Libro de José Piñera publicado por el "Proyecto Chile 2010"
(Santiago, septiembre de 1997).
 

 




"Libertad, libertad, mis amigos,
y no os dejéis poner librea
de ninguna clase".

Rubén Darío

 

Libertad, libertad, mis amigos
Por José Piñera

Hoy por hoy sólo el mercado es revolución permanente. Sólo el mercado garantiza dinamismo en todos los planos de la sociedad.

Hasta para Alain Minc, un socialista que asesoró en Francia al Presidente Mitterand "el mercado es el mecanismo desestabilizador que obliga a la sociedad a cambiar". Hablando de la esclerosis de su patria ideológica, el socialismo, Minc escribe: "Que se le pongan los pelos de punta a nuestros viejos demonios marxistas. El mercado es un instrumento revolucionario. Nuestras divisiones culturales se organizaron de tal manera que los conservadores se apropiaron del mercado, mientras que las fuerzas políticas teóricamente progresistas se quedaron con los principios de organización más conservadores que había en la sociedad. La voz de algunos anarco-sindicalistas fue rápidamente sofocada, a comienzos de siglo, cuando afirmaban la capacidad revolucionaria del mercado".

La sociedad libre debiera ser muy atractiva para un joven chileno porque está abierta a una permanente transformación y porque en ella nadie es dueño de la clave del futuro. En una sociedad libre nadie tiene la suerte comprada ni el futuro en contra por definición. Ni el rico para retener su riqueza, ni el pobre para sufrir eternamente su pobreza.

Desde ya la economía libre es superior no sólo en horizonte, no sólo en eficiencia sino también en legitimidad moral a una economía que reprime al mercado, ya que valoriza en su justa dimensión la responsabilidad personal de cada individuo como sujeto de inteligencia, de voluntad y de afectos y como fuente de imaginación empresarial, de inventiva tecnológica y científica, de creatividad artística y de altruismo hacia los demás. Y, por supuesto ofrece mejores perspectivas para mejorar las condiciones generales de vida de la población.

Aunque generalmente no se reconozca, las sociedades libres ofrecen un marco natural para el despliegue y el ejercicio de la solidaridad. No hay filantropía, no hay caridad, no hay solidaridad económica ni moral por orden del Estado.

Las sociedades libres pueden ser tan salvajes o tan humanas como lo sean quienes las componen; tan libertinas o tan puritanas como lo sea el cuerpo social; tan burdas o tan refinadas como lo sea la sensibilidad de sus individuos, y tan egoístas o tan generosas como lo indique la tensión entre estos sentimientos contrapuestos.

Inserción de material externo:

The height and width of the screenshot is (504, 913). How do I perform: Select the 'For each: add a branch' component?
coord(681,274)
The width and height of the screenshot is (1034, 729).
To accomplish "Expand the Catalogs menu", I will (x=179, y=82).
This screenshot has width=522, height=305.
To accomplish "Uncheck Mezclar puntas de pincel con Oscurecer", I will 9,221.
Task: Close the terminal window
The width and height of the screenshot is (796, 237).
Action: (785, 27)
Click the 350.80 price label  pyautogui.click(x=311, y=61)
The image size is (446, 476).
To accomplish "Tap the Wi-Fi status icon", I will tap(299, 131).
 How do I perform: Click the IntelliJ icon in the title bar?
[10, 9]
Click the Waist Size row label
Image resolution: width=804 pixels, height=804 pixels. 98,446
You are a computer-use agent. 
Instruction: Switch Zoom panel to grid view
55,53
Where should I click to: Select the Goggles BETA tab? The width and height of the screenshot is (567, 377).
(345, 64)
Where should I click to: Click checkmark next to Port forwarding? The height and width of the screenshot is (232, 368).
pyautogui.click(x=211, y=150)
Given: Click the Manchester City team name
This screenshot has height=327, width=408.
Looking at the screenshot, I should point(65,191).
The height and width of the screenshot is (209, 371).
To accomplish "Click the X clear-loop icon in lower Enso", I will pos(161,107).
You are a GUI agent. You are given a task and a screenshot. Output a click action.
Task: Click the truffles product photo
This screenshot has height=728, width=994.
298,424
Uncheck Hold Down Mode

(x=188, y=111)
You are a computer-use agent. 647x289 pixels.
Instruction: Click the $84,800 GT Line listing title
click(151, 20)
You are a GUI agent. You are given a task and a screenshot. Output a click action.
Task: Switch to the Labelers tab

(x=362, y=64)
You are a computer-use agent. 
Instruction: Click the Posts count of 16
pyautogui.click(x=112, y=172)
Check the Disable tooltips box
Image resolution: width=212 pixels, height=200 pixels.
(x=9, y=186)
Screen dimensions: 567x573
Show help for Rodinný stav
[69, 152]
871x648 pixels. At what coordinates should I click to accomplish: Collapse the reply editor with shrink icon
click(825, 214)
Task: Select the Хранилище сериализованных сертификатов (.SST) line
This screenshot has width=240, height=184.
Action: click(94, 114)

Desgraciadamente nos han enseñado a subestimar la libertad y a entenderla sólo como una especie de proyección del egoísmo, como una prerrogativa que nos permite hacer lo que queramos sin responsabilidad alguna.

La libertad ciertamente no es eso. Es otra cosa. En definitiva es una forma de plenitud, un viaje hasta el límite de nuestras posibilidades, una exhortación a materializar nuestros sueños -todos distintos, todos intransferibles- y a quebrar las barreras de la afectividad, del sentimiento, de la caridad, de la ciencia, de la profesión, del deporte, del arte o de la imaginación.

En último término, la libertad nos alienta a sentirnos siempre jóvenes. Porque como escribió alguien, "la juventud no es un período de la vida, es un estado del espíritu, una calidad de la imaginación, una intensidad emotiva, una victoria del valor sobre la timidez, del gusto por la aventura sobre la comodidad. Uno no se vuelve viejo por haber transcurrido un cierto número de años. Uno se vuelve viejo por haber abandonado su ideal. Los años arrugan la piel. La renuncia a los ideales arruga el alma".